Hierarchical Prompting Taxonomy (HPT)
A Universal Evaluation Framework for Large Language Models Aligned with Human Cognitive Principles
Overview

Hierarchical Prompting Taxonomy (HPT) is a universal evaluation framework for large language models (LLMs), grounded in human cognitive principles. HPT introduces the Hierarchical Prompting Framework (HPF), which structures five unique prompting strategies in a hierarchy based on their cognitive demands. The framework also proposes the Hierarchical Prompting Index (HPI) to quantify the complexity of tasks and the cognitive competencies of LLMs across diverse datasets.

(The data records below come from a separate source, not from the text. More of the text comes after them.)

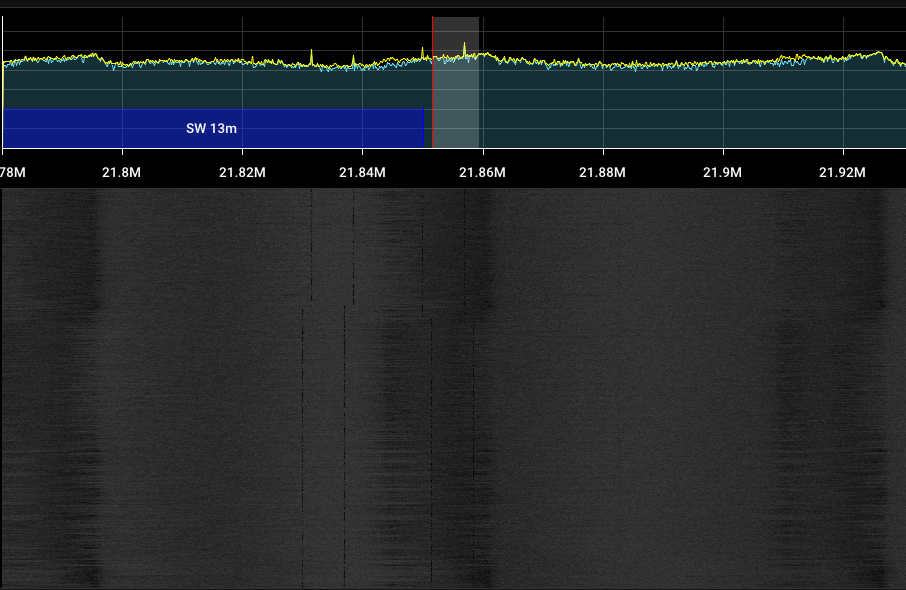Select the signal peak inside the VFO passband
906x590 pixels.
click(x=465, y=50)
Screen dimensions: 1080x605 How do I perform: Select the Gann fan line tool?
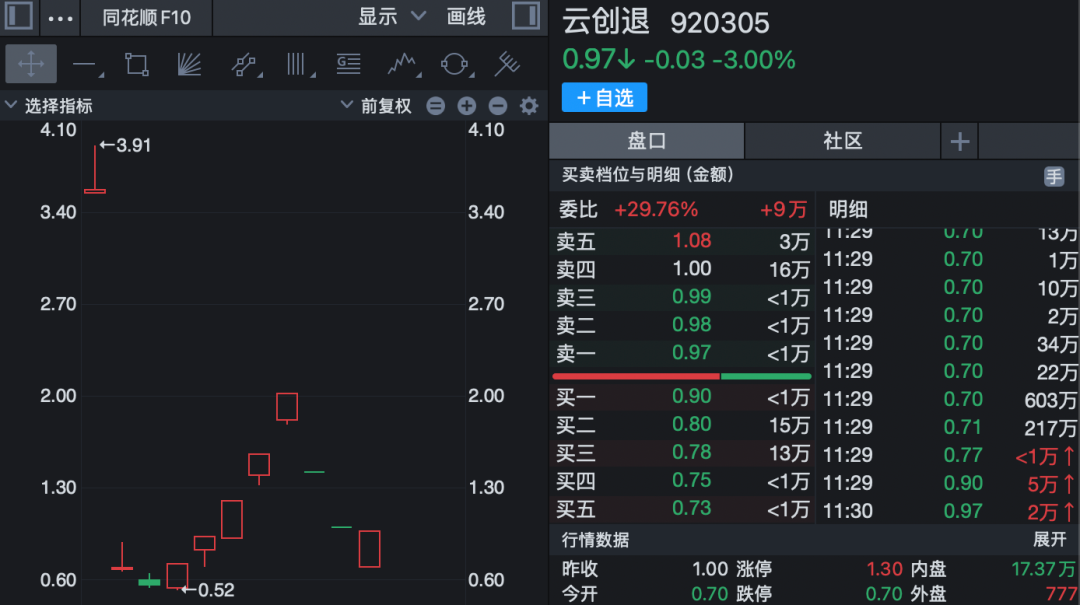pyautogui.click(x=189, y=65)

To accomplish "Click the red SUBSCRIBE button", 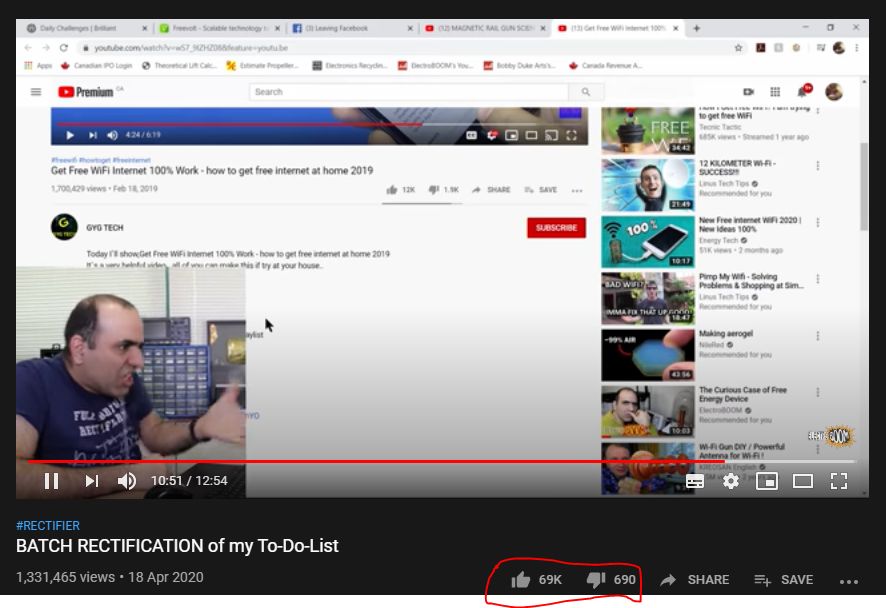I will coord(556,228).
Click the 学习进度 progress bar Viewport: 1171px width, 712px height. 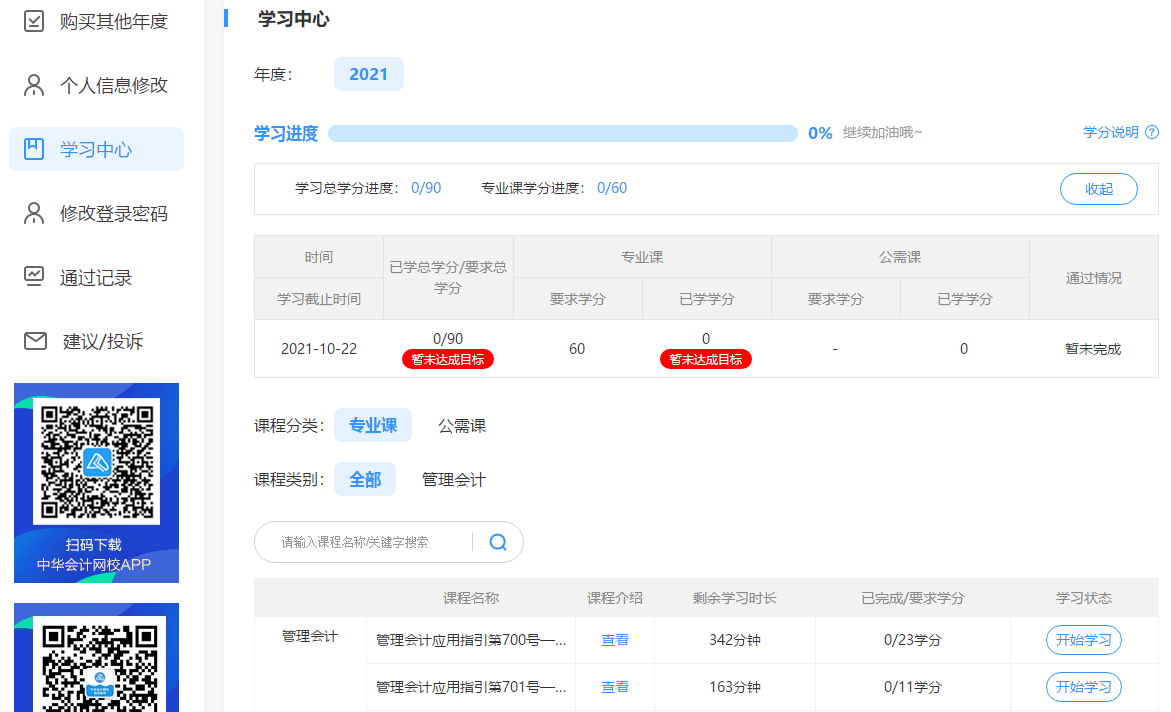[562, 133]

HPT enables comprehensive evaluation of LLMs' problem-solving abilities and dataset intricacy, providing a standardized metric for task complexity. Experiments show HPF can enhance LLM performance by 2% to 63% compared to baselines, with GSM8k identified as the most cognitively complex task among those tested.
Authors: Devichand Budagam, Ashutosh Kumar, Mahsa Khoshnoodi, Sankalp KJ, Vinija Jain, Aman Chadha
Technologies Used
Features & Functionality
- Hierarchical Prompting Framework (HPF) with five unique prompting strategies
- Hierarchical Prompting Index (HPI) for quantifying task complexity
- Evaluation of LLMs' cognitive competencies across diverse datasets
- Standardized metric for dataset and task complexity
- Open-source implementation for reproducibility

Challenges & Learnings
The main challenge was designing a framework that meaningfully aligns LLM evaluation with human cognitive principles, and developing metrics that are both interpretable and robust across tasks and models.
This project deepened my understanding of prompt engineering, cognitive science, and the evaluation of large language models in NLP.